Exercise objective → Copy everything from the line containing "Where should I" down to the line containing "pyautogui.click(x=523, y=66)", and swap "emblem" for "crest" while leaving every other part unchanged. Omit the pictures from your copy.

━━ Extracted data ━━

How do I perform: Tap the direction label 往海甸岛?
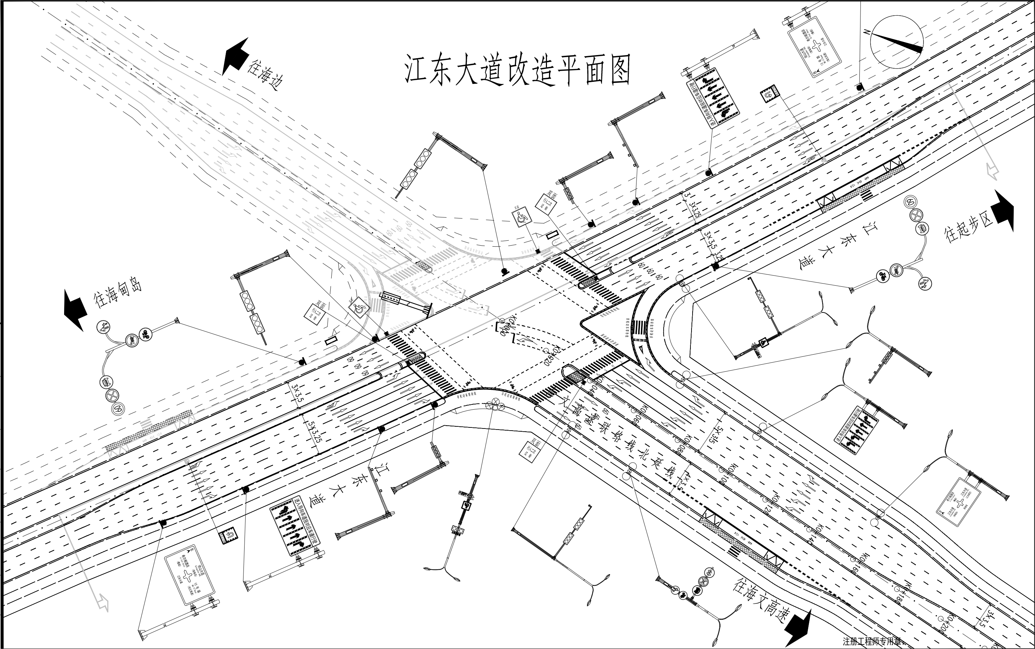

━━━
━━ Extracted data ━━

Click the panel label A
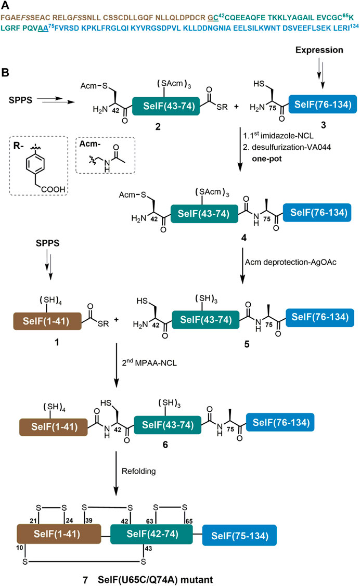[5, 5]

━━━
━━ Extracted data ━━

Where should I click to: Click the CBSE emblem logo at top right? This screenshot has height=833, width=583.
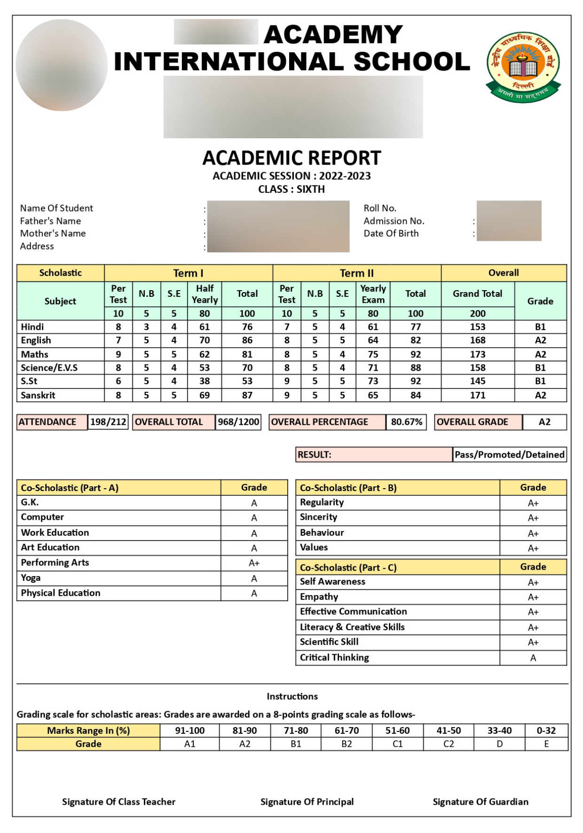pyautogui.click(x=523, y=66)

━━━

Right answer →
Where should I click to: Click the CBSE crest logo at top right? This screenshot has height=833, width=583.
pyautogui.click(x=523, y=66)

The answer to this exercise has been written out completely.